■ **WHAT IS EXPECTED**
Copy out exactly the lines from the one containing "Image resolution: width=1265" to the last line of the records below, both included, and leave out any pictures.

■ **DATA FOR REVIEW**
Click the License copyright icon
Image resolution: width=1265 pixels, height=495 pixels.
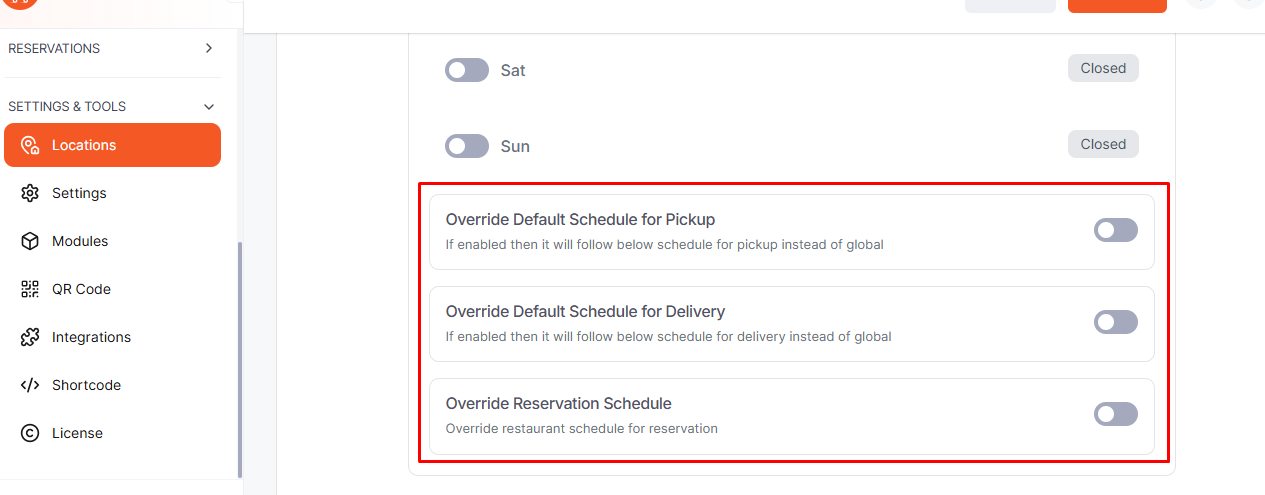[x=30, y=433]
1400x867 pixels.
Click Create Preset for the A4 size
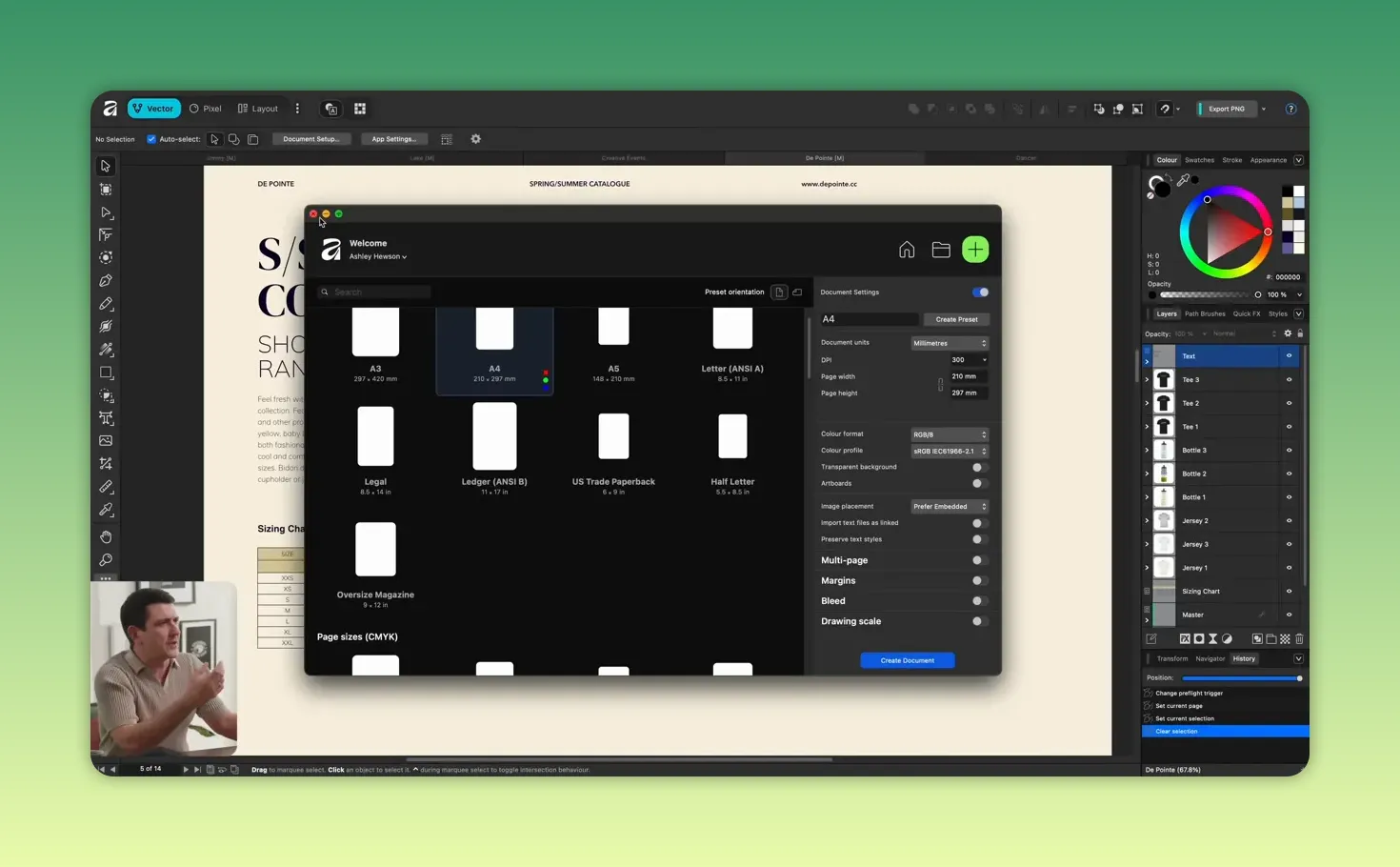pos(956,319)
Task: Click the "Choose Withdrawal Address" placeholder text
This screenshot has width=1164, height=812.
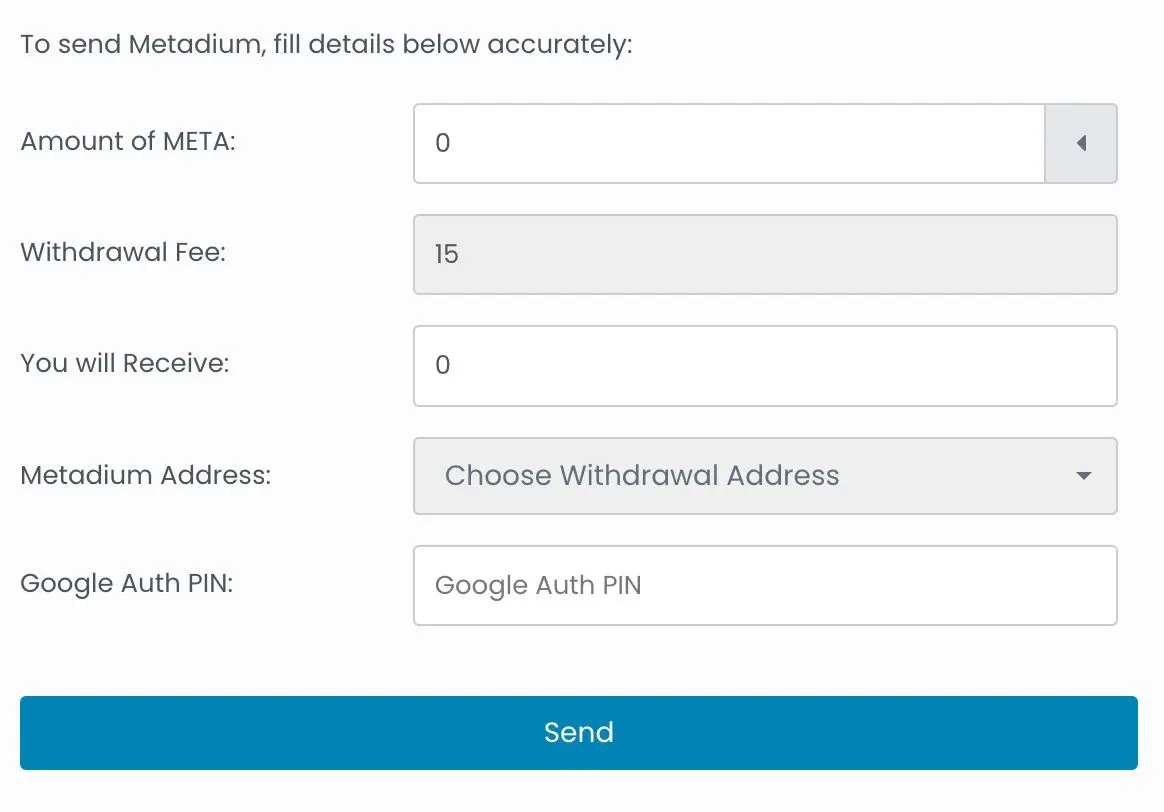Action: coord(642,476)
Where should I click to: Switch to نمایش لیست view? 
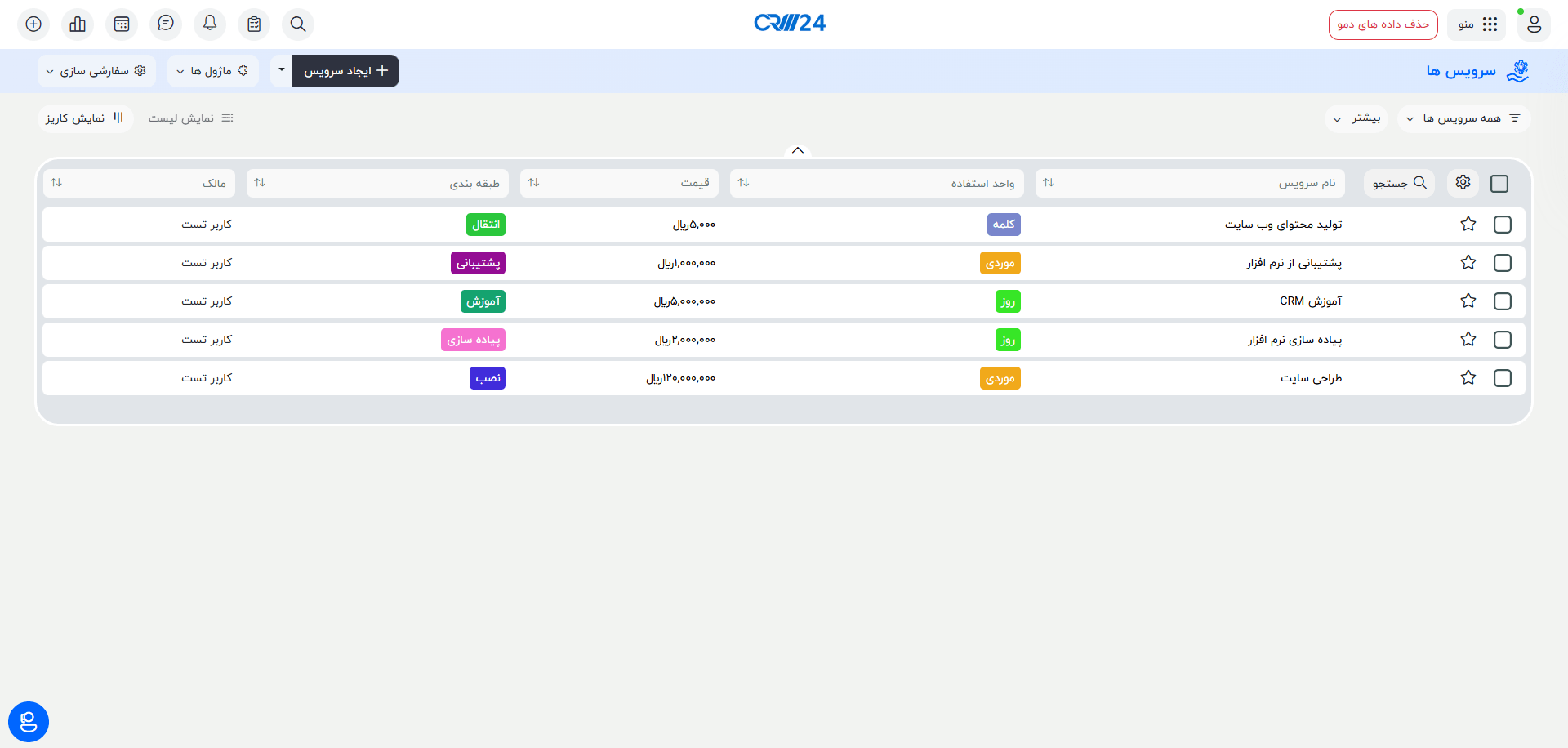(190, 118)
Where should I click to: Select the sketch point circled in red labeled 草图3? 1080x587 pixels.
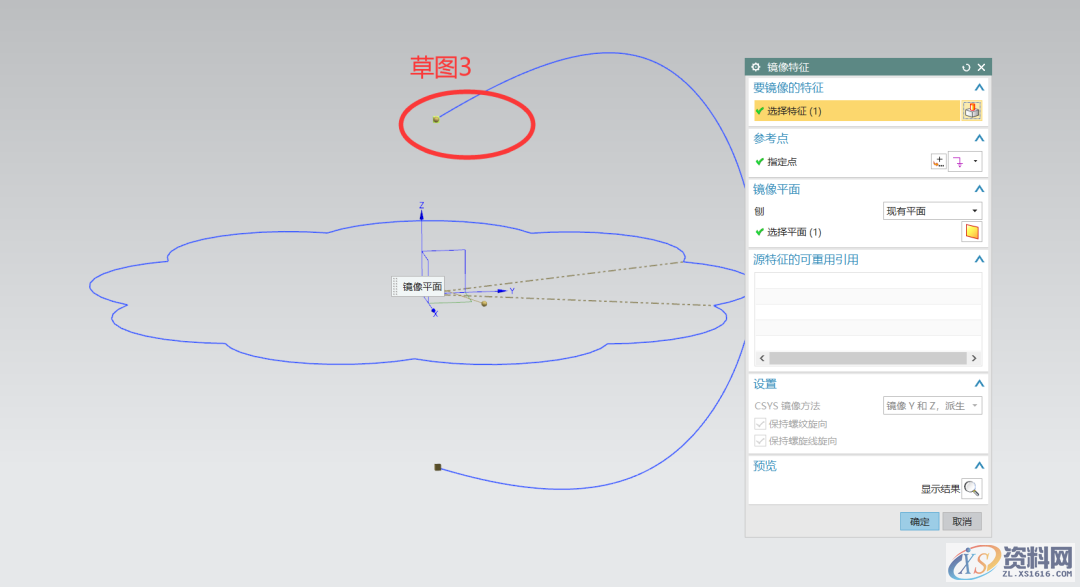coord(437,118)
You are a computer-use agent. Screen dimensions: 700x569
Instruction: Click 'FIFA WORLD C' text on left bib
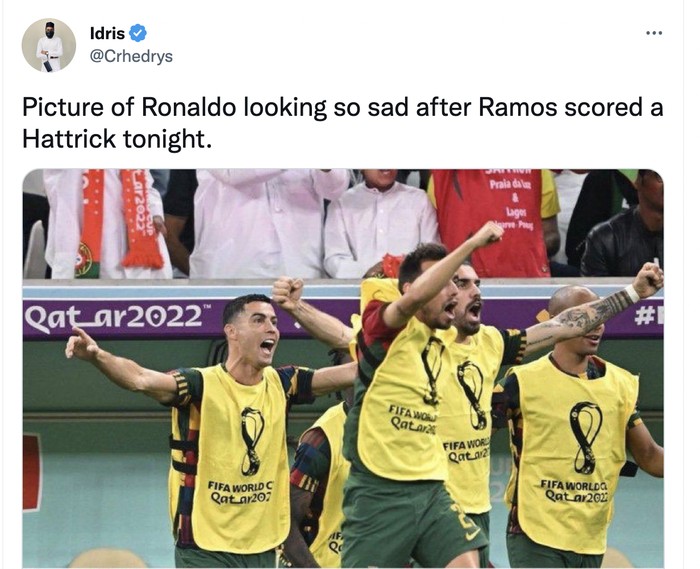(241, 486)
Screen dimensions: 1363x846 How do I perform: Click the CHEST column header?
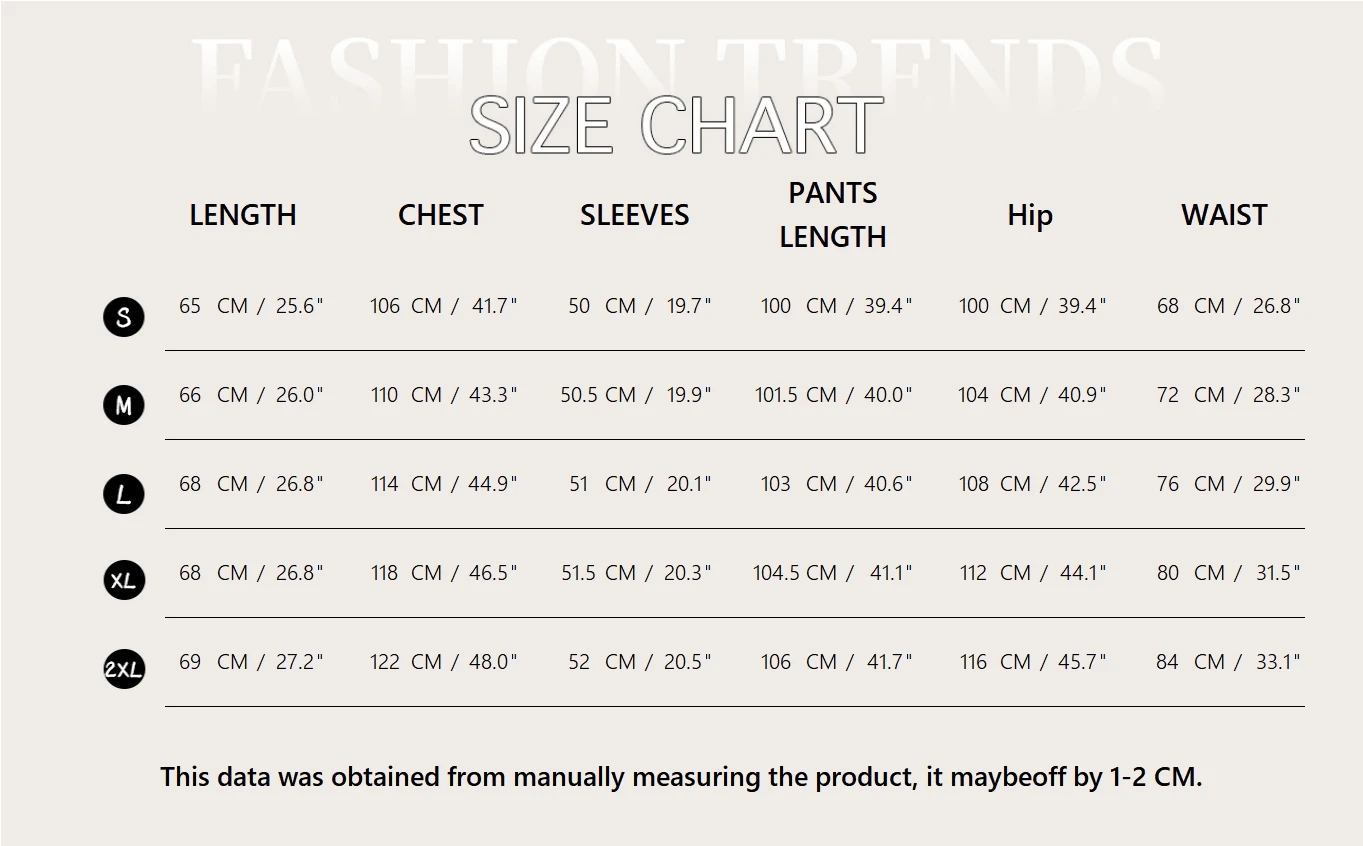click(x=440, y=215)
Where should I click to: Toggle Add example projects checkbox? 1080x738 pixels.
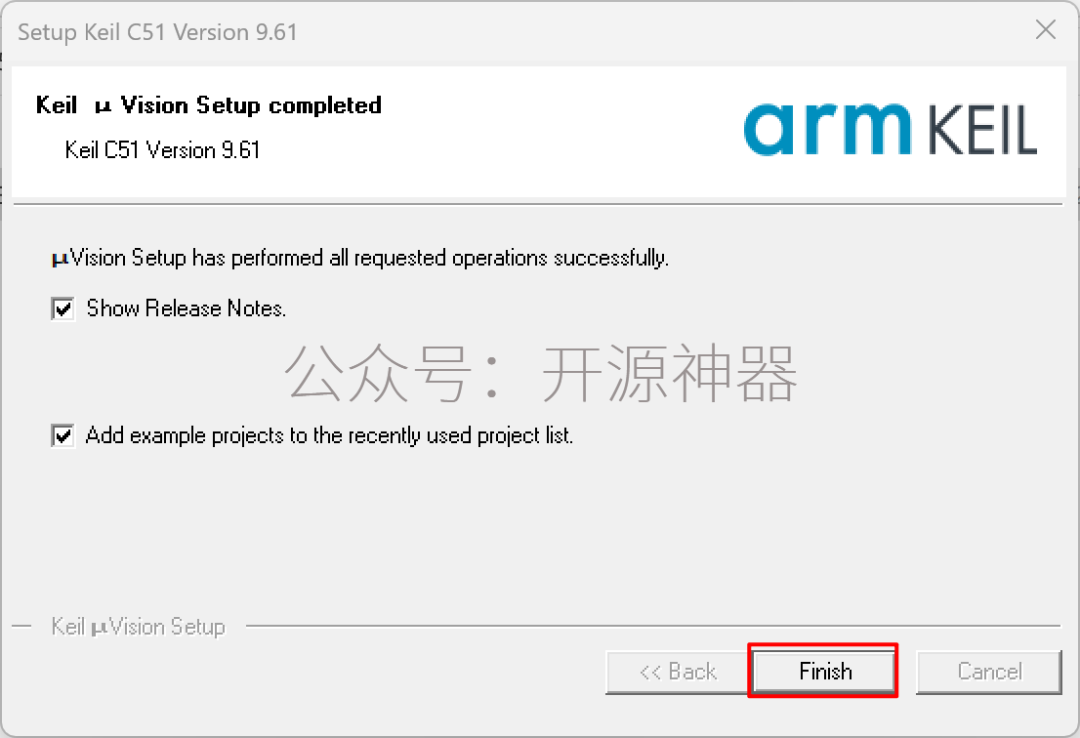(63, 435)
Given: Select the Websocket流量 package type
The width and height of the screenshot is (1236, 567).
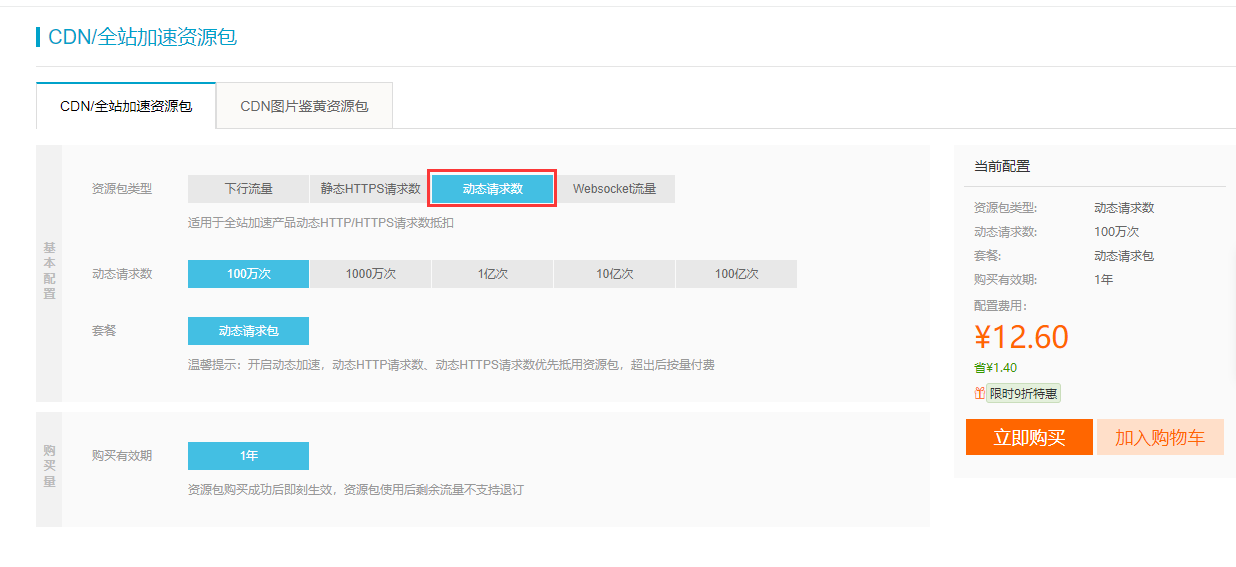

■ **WORKED SOLUTION**
Image resolution: width=1265 pixels, height=495 pixels.
[x=30, y=433]
1400x867 pixels.
Click Create Preset for the A4 size
pos(956,319)
Task: Click the "Choose Withdrawal Address" placeholder text
This screenshot has width=1164, height=812.
Action: coord(642,476)
Where should I click to: Switch to نمایش لیست view? 
(190, 118)
Where should I click to: Select the sketch point circled in red labeled 草图3? 1080x587 pixels.
coord(437,118)
You are a computer-use agent. Screen dimensions: 700x569
Instruction: Click 'FIFA WORLD C' text on left bib
(241, 486)
Screen dimensions: 1363x846 How do I perform: Click the CHEST column header?
click(x=440, y=215)
Where should I click to: Toggle Add example projects checkbox? 1080x738 pixels.
(63, 435)
Given: Select the Websocket流量 package type
The width and height of the screenshot is (1236, 567).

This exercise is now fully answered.